Hong Kong IPO market finds ‘positivity’ after slow first half of 2024 as deal pipeline fills

  • IPO proceeds in Hong Kong fell 35 per cent to US$1.5 billion in the first half, but a surge is in progress, according to KPMG and EY
IPO
Initial public offering (IPO) activity in Hong Kong is gearing up for a busier second half of the year, shaking off a slow first six months as more Chinese companies pivot to list in the city, according to midyear reports from KPMG and EY.

High interest rates and global economic uncertainty depressed IPO fundraising in Hong Kong by 35 per cent year on year to HK$11.6 billion (US$1.5 billion) in the first half, according to KPMG. Deal volume fell 15 per cent to 27 new listings, and the average deal size plunged 25 per cent to HK$428 million.

Those stats will put Hong Kong in 10th place among IPO venues globally for the first half, KPMG estimates. However, things are looking up, with the pipeline of active applications at 105 currently from 68 in January, KPMG’s report said.
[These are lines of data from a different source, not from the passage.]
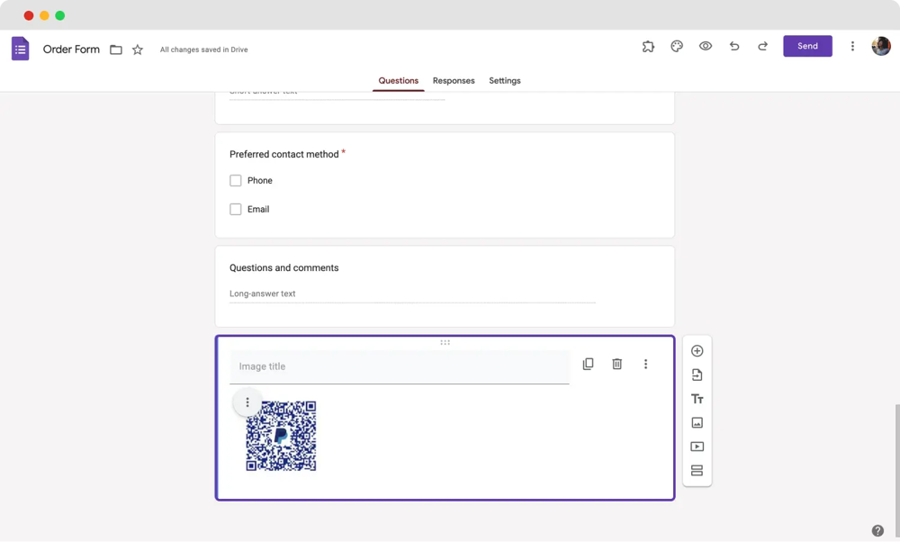
Task: Click the Image title input field
Action: [360, 366]
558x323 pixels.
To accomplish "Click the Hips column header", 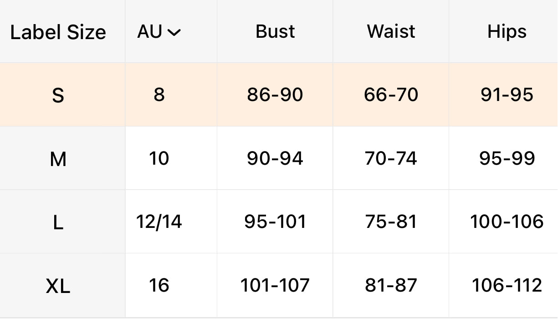I will [x=507, y=31].
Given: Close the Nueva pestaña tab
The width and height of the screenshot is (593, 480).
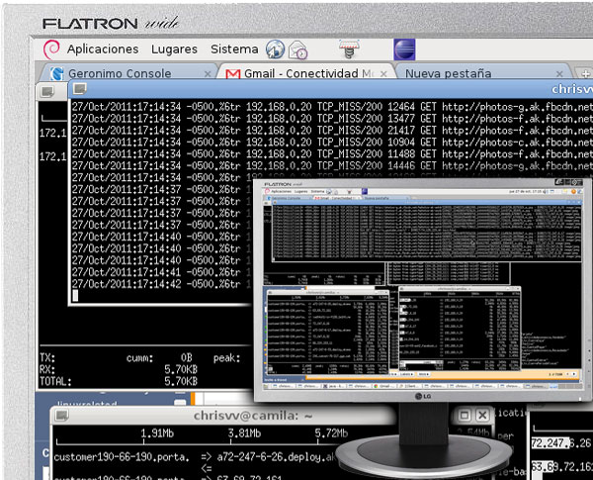Looking at the screenshot, I should pyautogui.click(x=561, y=73).
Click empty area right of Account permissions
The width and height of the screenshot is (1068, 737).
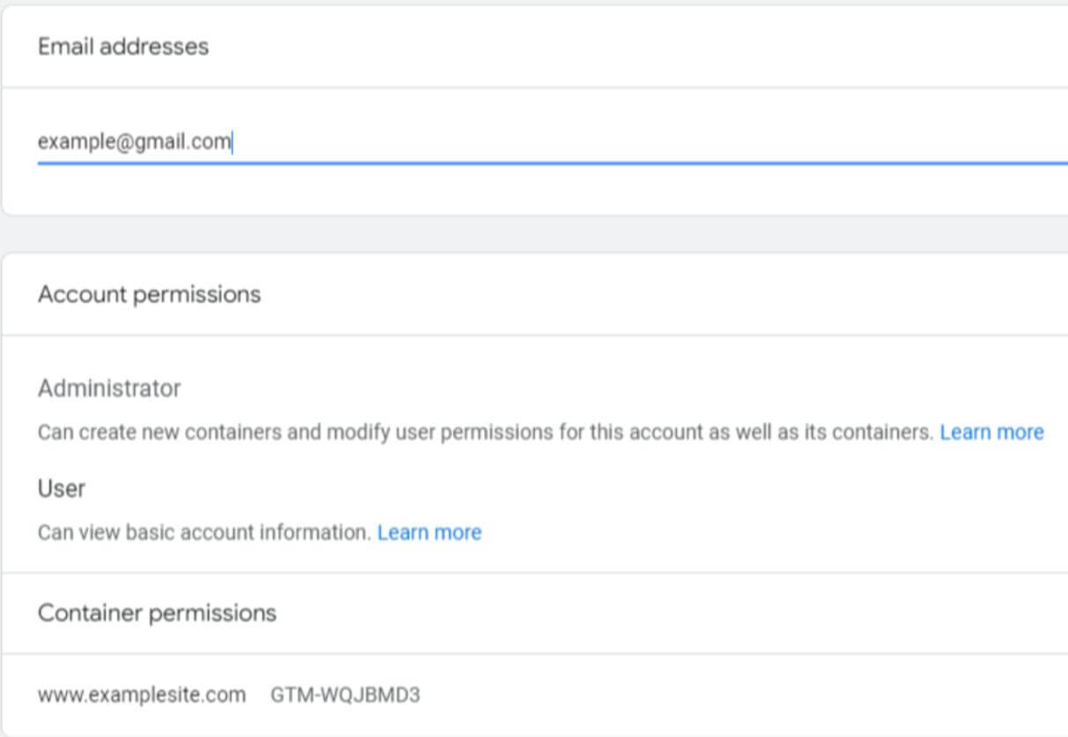pos(661,294)
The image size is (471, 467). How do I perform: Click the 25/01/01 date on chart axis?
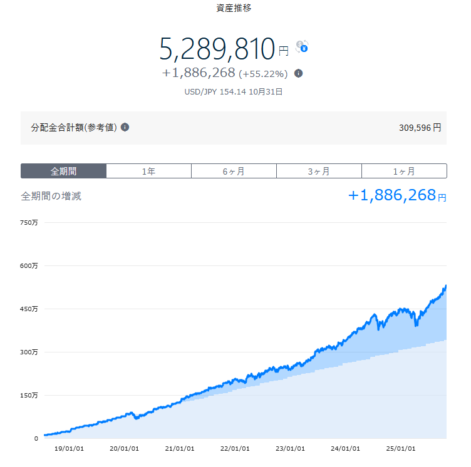401,449
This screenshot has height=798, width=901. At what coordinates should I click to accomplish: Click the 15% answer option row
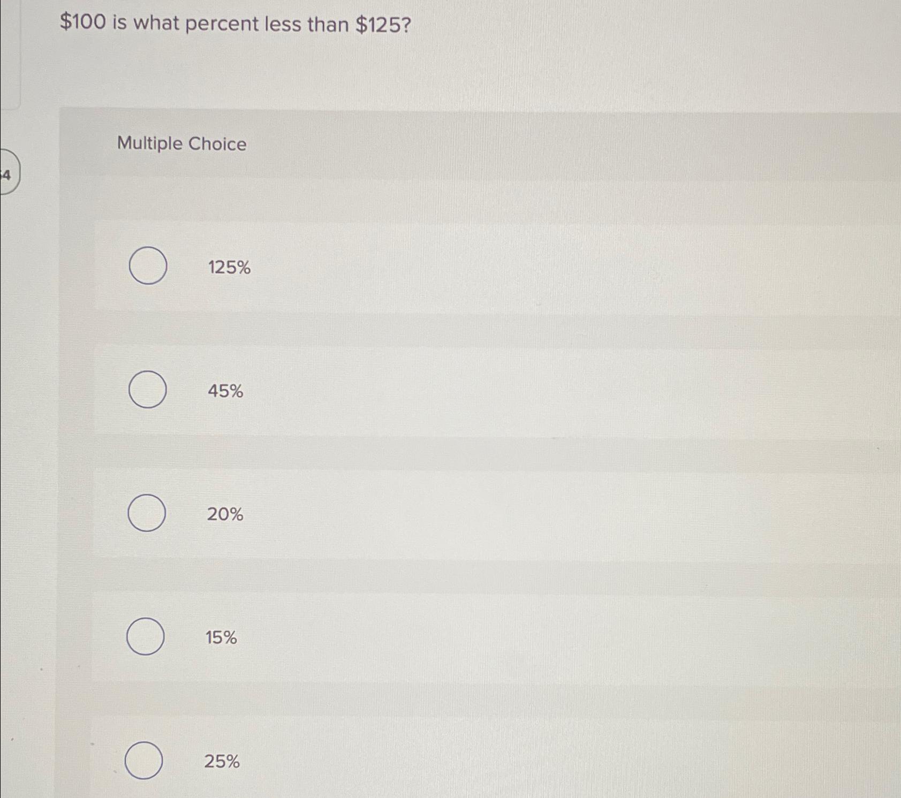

“There is new-found positivity in the Hong Kong IPO market, as evidenced by the surge in IPO applicants,” said Irene Chu, partner and head of new economy and life sciences in Hong Kong for KPMG China.

As Hong Kong stocks rebounded in May – on improved sentiment after mainland China’s stock regulator the China Securities Regulatory Commission (CSRC) announced five rescue measures for the market in April – IPO volume and proceeds in the second quarter increased by 33 per cent and 52 per cent quarter on quarter, respectively. Liquidity and other market indicators have also improved, boosting investor confidence, according to EY.

“This upsurge has been supported by the CSRC’s five measures and A-share applicants switching their IPO plans to Hong Kong,” Chu said.

Mainland Chinese companies dominated the Hong Kong IPO market in the first half.

“Some [Chinese companies] have been planning to list in Hong Kong for a long time, while others have chosen to reroute to Hong Kong given the current regulatory environment,” said Jacky Lai, assurance partner with EY Hong Kong’s capital market service.

“For Chinese mainland companies, the processing time of getting listed in Hong Kong is shorter and of higher certainty.”

A tightening of the regulatory environment in mainland China chilled IPO activity, as the market watchdog announced earlier this year it would tighten listing rules to prioritise quality over quantity.

IPOs in mainland China’s A-shares market plunged 70 per cent to 52 deals in the first six months, while proceeds crashed 75 per cent to 56.5 billion yuan (US$7.8 billion), KPMG said.

Globally, 513 companies completed IPOs in the first half, raising US$51.6 billion while both proceeds and deal count fell 20 per cent year on year, according to KPMG.

A view of Exchange Square in Central, home to the city’s bourse operator Hong Kong Exchanges and Clearing, on April 2, 2024. Photo: Jelly Tse.

The New York Stock Exchange, Nasdaq and the National Stock Exchange of India were the top three listing destinations, based on proceeds. Shanghai and Shenzhen rounded out the top five spots.

In the first half of the year, 92 per cent of Hong Kong IPOs were oversubscribed, up 6 percentage points year on year, and they were oversubscribed 196 times on average, compared with eight times in the prior period, according to EY.

Technology companies led in deals and proceeds in Hong Kong, including QuantumPharm, which was the city’s third-largest listing of the year and the first specialist technology company to list under the Chapter 18C regime.
The Tencent-backed artificial intelligence drug researcher raised HK$989.3 million last week, behind tea shop Sichuan Baicha Baidao Industrial’s HK$2.58 billion IPO in April and RoboSense Technology’s HK$1.06 billion offering in January, according to LSEG data.